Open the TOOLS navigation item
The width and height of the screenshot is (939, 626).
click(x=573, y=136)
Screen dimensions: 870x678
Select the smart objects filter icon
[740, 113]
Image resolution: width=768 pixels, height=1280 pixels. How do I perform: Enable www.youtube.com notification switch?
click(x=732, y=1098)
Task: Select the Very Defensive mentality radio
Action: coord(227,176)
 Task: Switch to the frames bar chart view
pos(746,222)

◇ ◇ ◇ ◇

Reproduce each entry precisely, so that nothing differs from the original.

* [Solution to the problem]:
Open the TOOLS navigation item
The width and height of the screenshot is (939, 626).
click(x=573, y=136)
Screen dimensions: 870x678
Select the smart objects filter icon
[740, 113]
Image resolution: width=768 pixels, height=1280 pixels. How do I perform: Enable www.youtube.com notification switch?
click(x=732, y=1098)
Task: Select the Very Defensive mentality radio
Action: coord(227,176)
 Task: Switch to the frames bar chart view
pos(746,222)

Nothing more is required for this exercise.